Crude oil price crosses $60 on US stimulus hopes
The euro held steady today even after the relatively disappointing German industrial production numbers. According to the country’s statistics office, industrial production declined from 1.5% in November to 0.0% in January because of the lockdowns. Economists were expecting the data to show that production rose by 0.3%. Later this week, the euro will react to important data from Germany like trade and inflation that are due to come out tomorrow and on Wednesday.
The price of crude oil rose above $60 for the first time in almost a year as hopes of another record $1.7 trillion stimulus in the United States rose. Brent is trading at $60 while that of West Texas Intermediate (WTI) rose to $57.54. In total, Brent has risen by about $8 per barrel this year, making it the best start of the year in more than 30 years. Investors believe that Joe Biden will reach a deal that will see the government provide more than $1 trillion in stimulus. As a result, in addition to oil, global stocks also rallied today, with the Australia ASX rising by 0.6% and the Dow Jones futures rising by 0.40%.
The Swiss franc was little changed against the dollar after the country’s statistics office published the latest unemployment numbers. The country’s unemployment rate rose from 3.5% to 3.7% in January. Just last week, data by the office showed that consumer confidence also continued to drop during the month. Still, there are hopes that the economy will rebound in the near future. Last week, data showed that the manufacturing and services PMIs rose in January.
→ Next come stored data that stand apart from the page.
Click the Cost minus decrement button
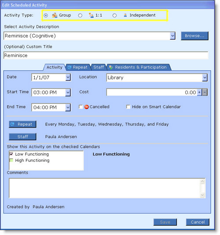220x235 pixels. [205, 92]
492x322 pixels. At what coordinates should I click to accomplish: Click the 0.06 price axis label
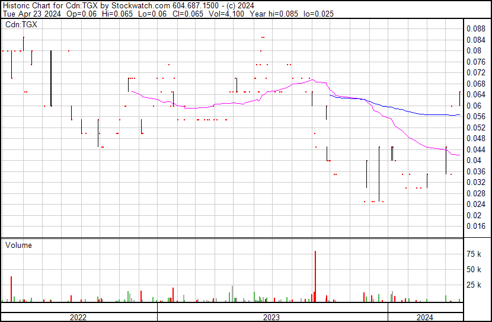tap(473, 106)
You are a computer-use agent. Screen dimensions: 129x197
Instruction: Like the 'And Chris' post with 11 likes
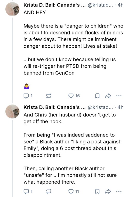pos(74,192)
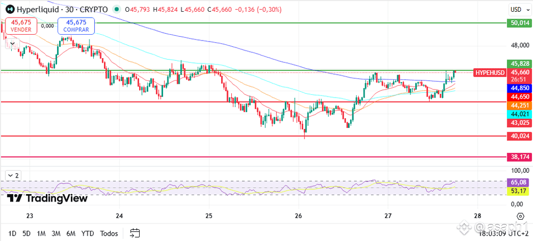
Task: Click the clock time zone 18:03:09 UTC+2
Action: point(503,234)
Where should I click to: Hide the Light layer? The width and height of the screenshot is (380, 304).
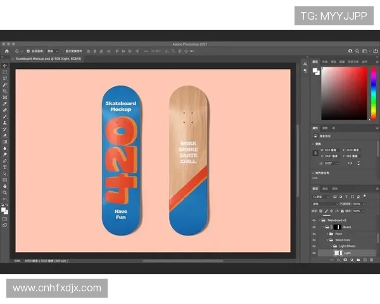click(x=314, y=253)
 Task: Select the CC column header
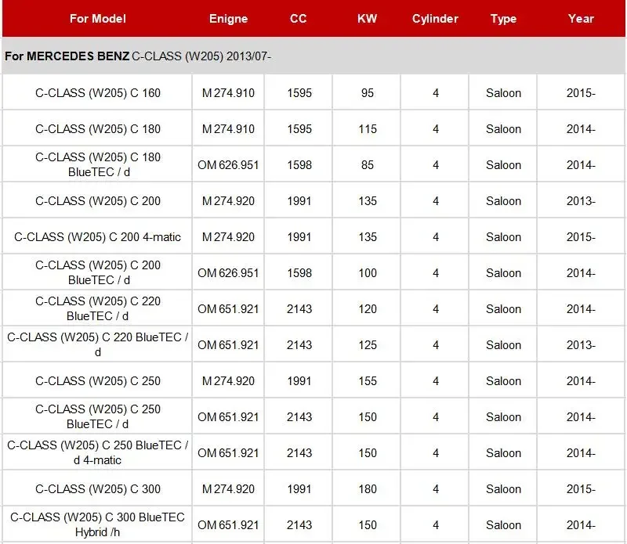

The XTI/USD price rose to a multi-month high of 57.40 today. On the four-hour chart, the price is above the previous ascending triangle pattern that is shown in yellow. The price has also moved above the 25-day and 15-day exponential moving averages. It is also along the upper line of the Bollinger Bands. Therefore, in the near term, the pair may continue rising as bulls target the next resistance at 60.0.
The EUR/USD was little changed today after it jumped on Friday following the US nonfarm payroll numbers. It is trading at 1.2030, which is slightly below the descending trendline shown in white. It is also below the Ichimoku cloud while the RSI has moved slightly above the oversold level. Therefore, the pair will remain in a downward trend so long as it is below the Ichimoku cloud and the descending trendline.
The USD/CHF price wavered today after the Swiss statistics bureau published weak unemployment numbers. On the four-hour chart, the pair is still above the neckline of the head and shoulders pattern and along the 25-day EMA. It is also at the same level as the lower line of the Envelopes indicator. The pair will likely resume the uptrend as bulls attempt to retest last week’s high of 0.9045.